De resto, cidadãos angolanos estão também envolvidos enquanto intermediários, que fazem angariação de clientes de vistos dourados para Portugal, no esquema de recebimento de luvas. Um dos suspeitos é um empresário de Angola com estreitas ligações ao governo daquele país, uma vez que foi consultor do Ministério da Justiça em Luanda e chegou a colaborar num protocolo que envolvia o ministério homólogo em Portugal, tutelado por Paula Teixeira da Cruz. Este empresário tem ligação direta a António Figueiredo, presidente do Instituto dos Registos e Notariado, onde se concentra o grosso da investigação da PJ. O mesmo angolano tem ainda empresas em Portugal, na zona de Leiria.
Em investigação estão também as colaborações de quatro outros funcionários do IRN que chegaram a ir a Angola dar formação no âmbito de um protocolo entre os dois ministérios da Justiça. Os mesmos funcionários terão colaborado numa das empresas do empresário angolano que é amigo de António Figueiredo. O trabalho seria justificado no âmbito do referido protocolo e pago pelo Ministério português da Justiça, mas tinha como finalidade trabalho privado e ligado aos vistos dourados.
Também empresários chineses – ontem foram detidos três – são suspeitos de envolvimento no esquema de corrupção. Angariavam imigrantes interessados em vistos gold e eram cúmplices no inflacionar do valor dos imóveis. Milionários chineses que para terem vistos precisavam de fazer investimentos superiores a 500 mil euros pagavam pelos imóveis preços muito superiores aos de mercado, o que gerava margens de lucro brutais que permitiam o pagamento de luvas a vários níveis.
No caso dos chineses, a banalização das luvas no país natal facilitou o esquema. Os empresários consideravam que se não pagassem milhares de euros ‘por fora’ nunca veriam o seu processo ser tratado rapidamente.
PCP e BE querem Portas na comissão parlamentar
O PCP e o BE já requereram a presença urgente do vice-primeiro-ministro Paulo Portas na comissão parlamentar de economia para discutir os vistos gold. O PS, mais cauteloso, disse apenas que irá acompanhar com a maior atenção estes acontecimentos, que considera muito graves. Vieira da Silva, vice-presidente da bancada socialista, acrescentou que o partido atuará "com a reserva necessária em relação a um processo que ainda está a dar passos e que não permite para já que se disponha da totalidade da informação".

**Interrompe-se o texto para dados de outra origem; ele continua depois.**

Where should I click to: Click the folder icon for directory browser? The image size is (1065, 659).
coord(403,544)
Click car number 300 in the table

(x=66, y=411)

Durante a apresentação do mais recente balanço sobre o programa, Paulo Portas realçou que em dois anos os vistos superaram todas as metas a que o Governo se tinha comprometido, contribuindo para a recuperação do mercado imobiliário e impulsionando o turismo.
"Os chamados vistos gold superaram até hoje todas as metas que tínhamos estabelecido: em 2013, cerca de 300 milhões de euros, o que ficou 50 por cento acima do objetivo que tracei no Parlamento; e, em 2014, já estamos muito acima dos 500 milhões de euros que tínhamos projetado", afirmou o vice-primeiro-ministro.
O primeiro escândalo envolvendo os vistos gold foi conhecido em março, quando um chinês com mandados de captura internacionais foi preso pela Polícia Judiciária.
A dúvida ficou sempre: como foi possível emitir o visto dourado a um cidadão alvo de uma investigação na China?